Depression makes Emery an 'undue risk'
Tagger killer Bruce Emery has been refused early release from prison, with the Parole Board ruling he poses an "undue risk'' to the community as he battles depression.
Emery was jailed on February 12, 2009, for four years and three months after fatally stabbing teenage tagger Pihema Cameron near his south Auckland house 13 months earlier.
The Auckland businessman said he had busted Cameron tagging his garage, so gave chase before stabbing the 15-year-old.
Emery appeared before the Parole Board yesterday in a bid for release from jail, but in discussions with the three-member panel it was revealed he is suffering depression.

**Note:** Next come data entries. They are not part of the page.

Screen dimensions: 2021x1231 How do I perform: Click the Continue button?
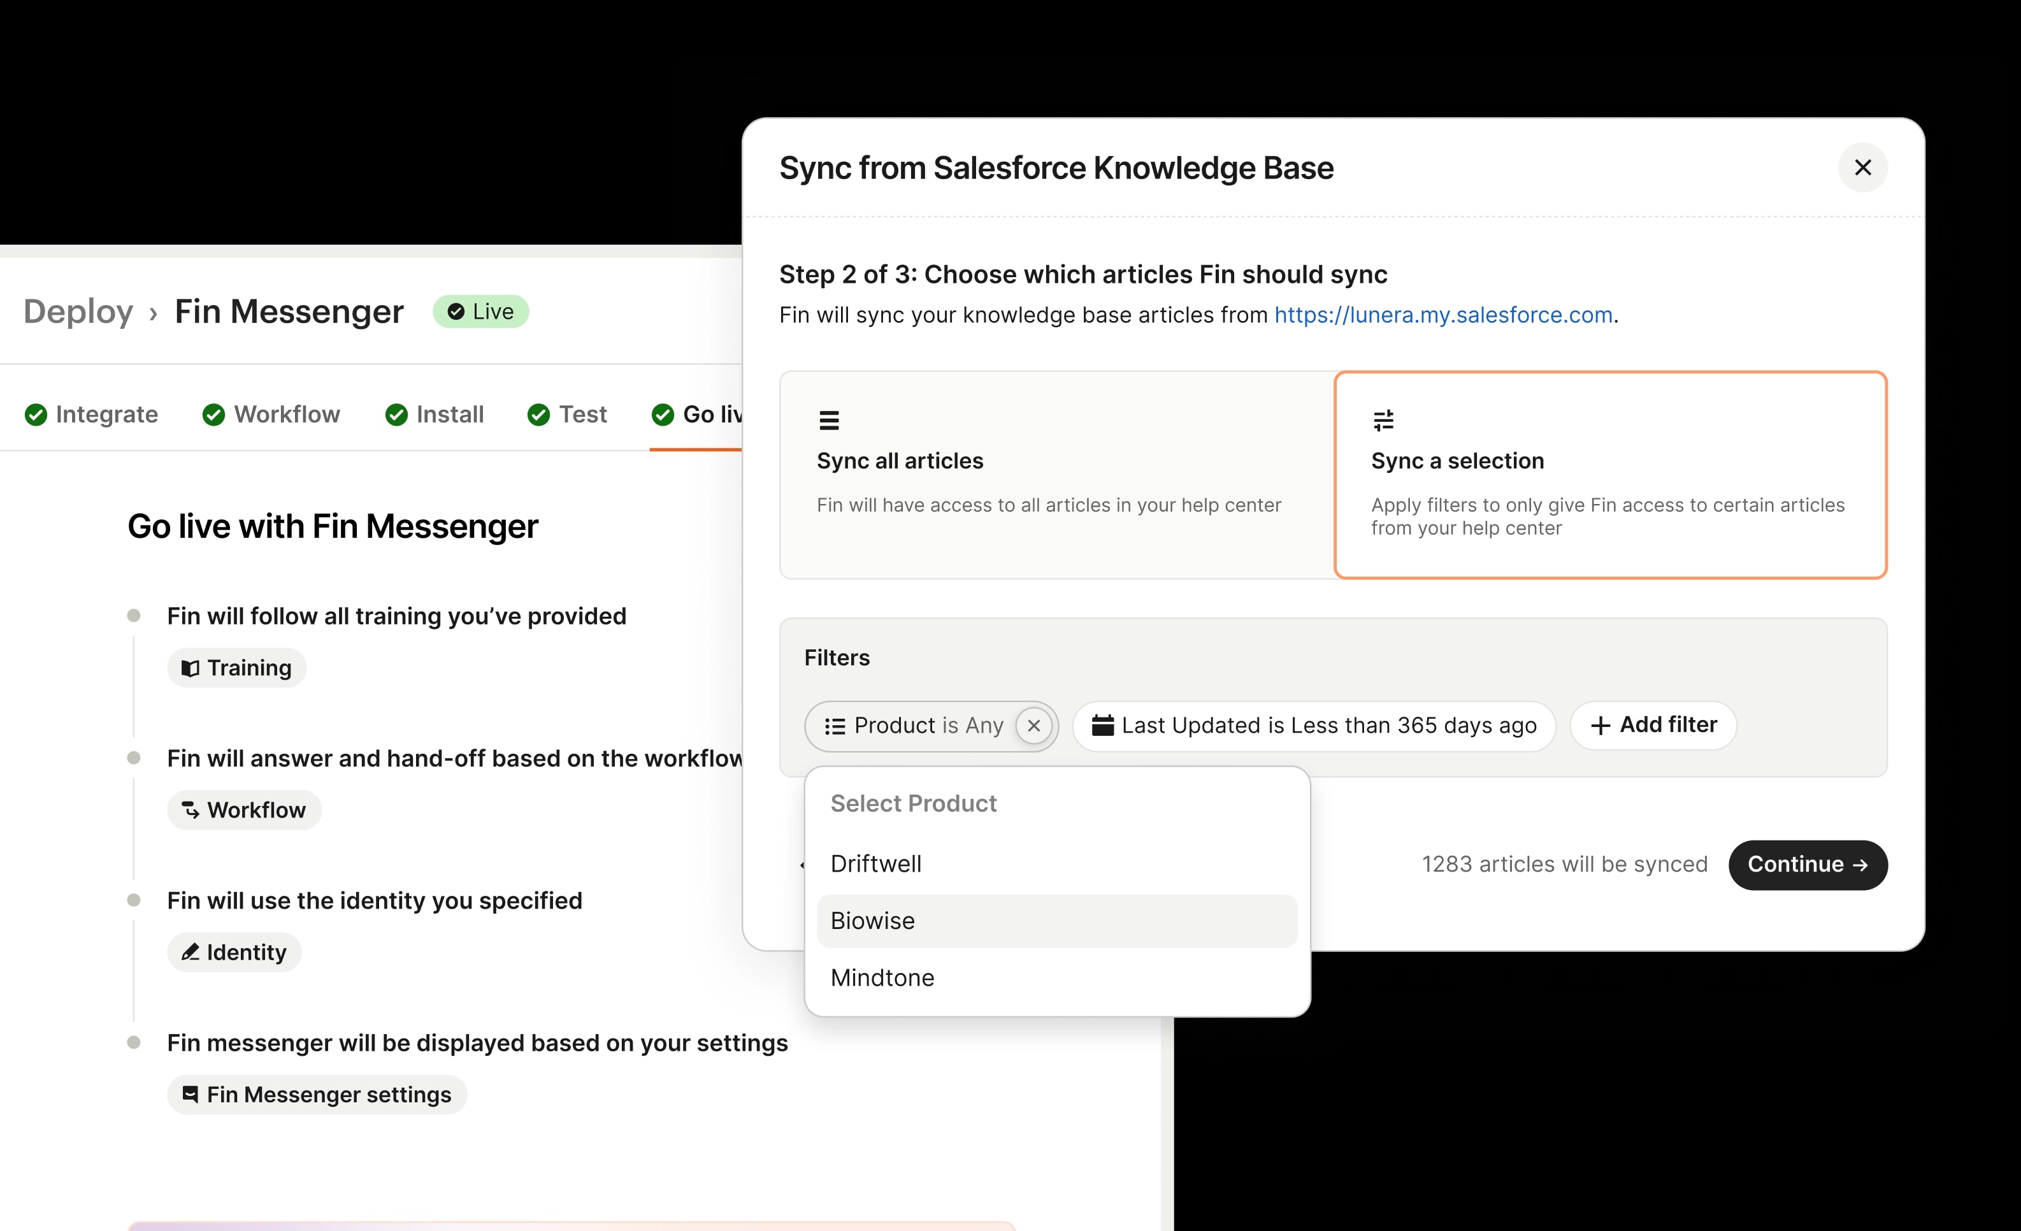pos(1808,864)
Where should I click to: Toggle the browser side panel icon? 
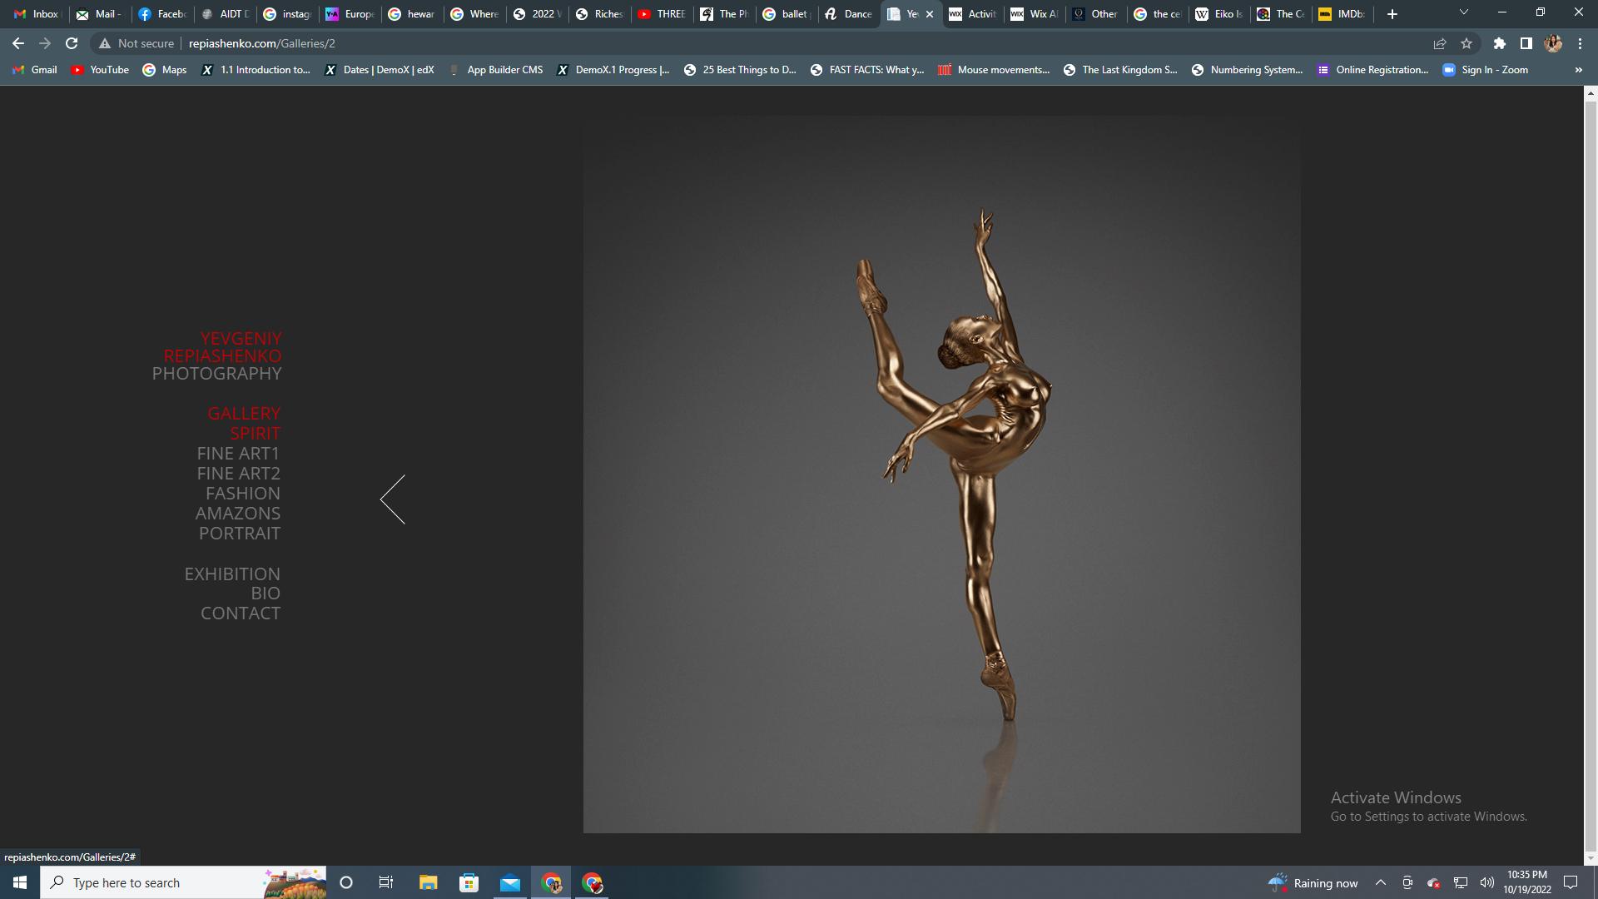tap(1526, 43)
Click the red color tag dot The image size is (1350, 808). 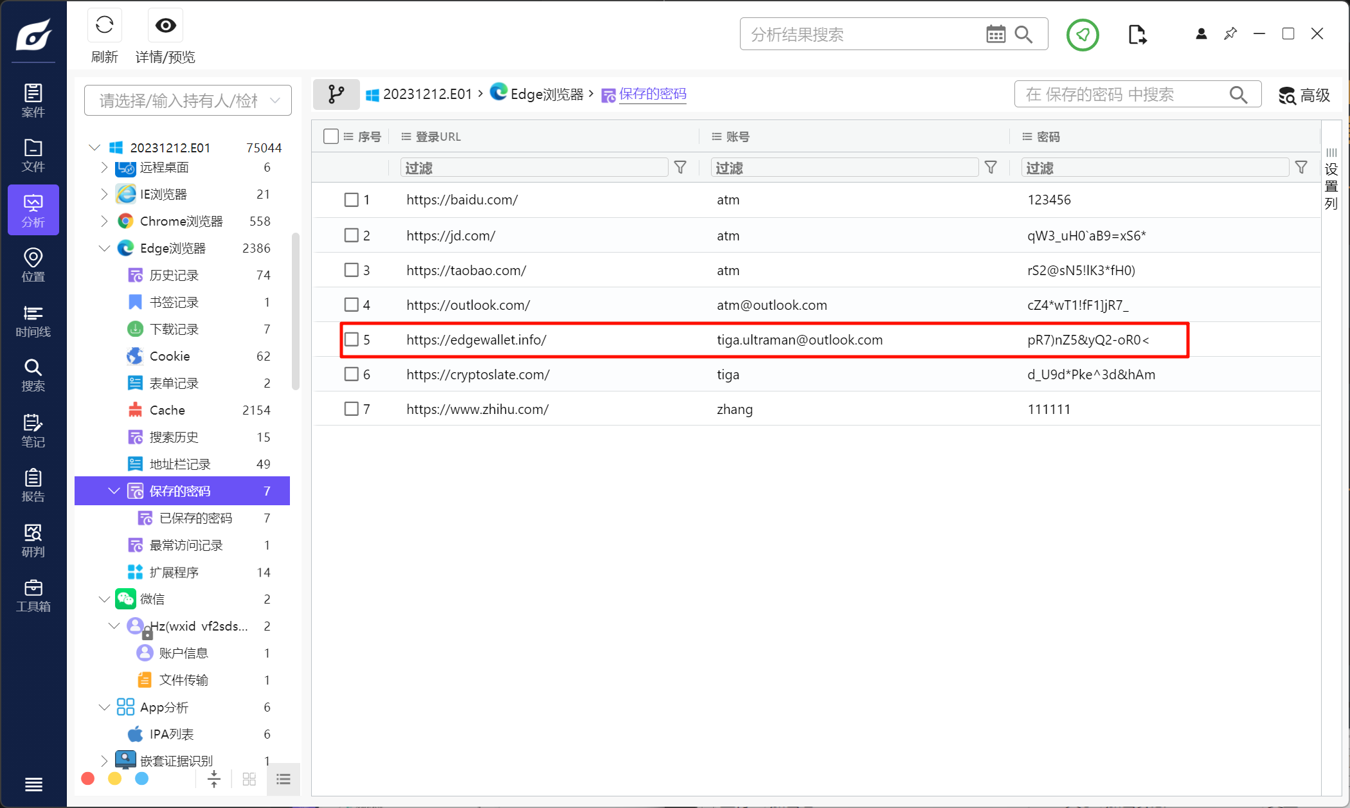click(88, 779)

''We had a lengthy discussion with Mr Emery today and in particular he described the nature of the pursuit from his property which ended in the death of this young person,'' a written Parole Board ruling released today states.
''Mr Emery also has described to us the depression from which he is apparently now suffering and which he said was evident at the time of this offending.
''The Board in those circumstances is left with the view that Mr Emery continues to present an undue risk. The Board feels the need for assurance on how the stress and depression described by Mr Emery translates into risk and we ask for a psychological report.''
Emery - who was convicted of manslaughter over Cameron's death - and his legal team had hoped he would be released on home detention earlier this year.
However, that was denied and he was instead ordered to attend a Parole Board hearing in April. That meeting was adjourned until this week, with one of the sticking points being the address Emery hoped to be paroled to.
The Emery's house in the South Auckland suburb of Manurewa is just 33 houses away from the family of Cameron.
The board's latest decision means he will have to wait another four months before seeking early release again.
Emery's former lawyer Chris Comeskey told the Sunday News in January this year that he was hoping the businessman would be released on home detention, saying he had been an exemplary inmate.
''It has been a tragedy for the family of the victim, equally it has been tragic for Mr Emery and his family,'' he said.
''He is not an evil person. He received a punishment which was in line for similar sorts of cases of manslaughter - the whole sentencing process is about like-sentences for like-offending. This was a tragic, spur of the moment matter. He has always regretted it.''
But Emery's possible release was described as a "disgrace" by one of his closest neighbours.
Emery received death threats in the wake of his the incident and lead-up to trial. Prison sources said Killer Beez gang members and associates discussed putting a hit on him in jail. But police were not planning extra patrols around his Mahia Rd home after his release.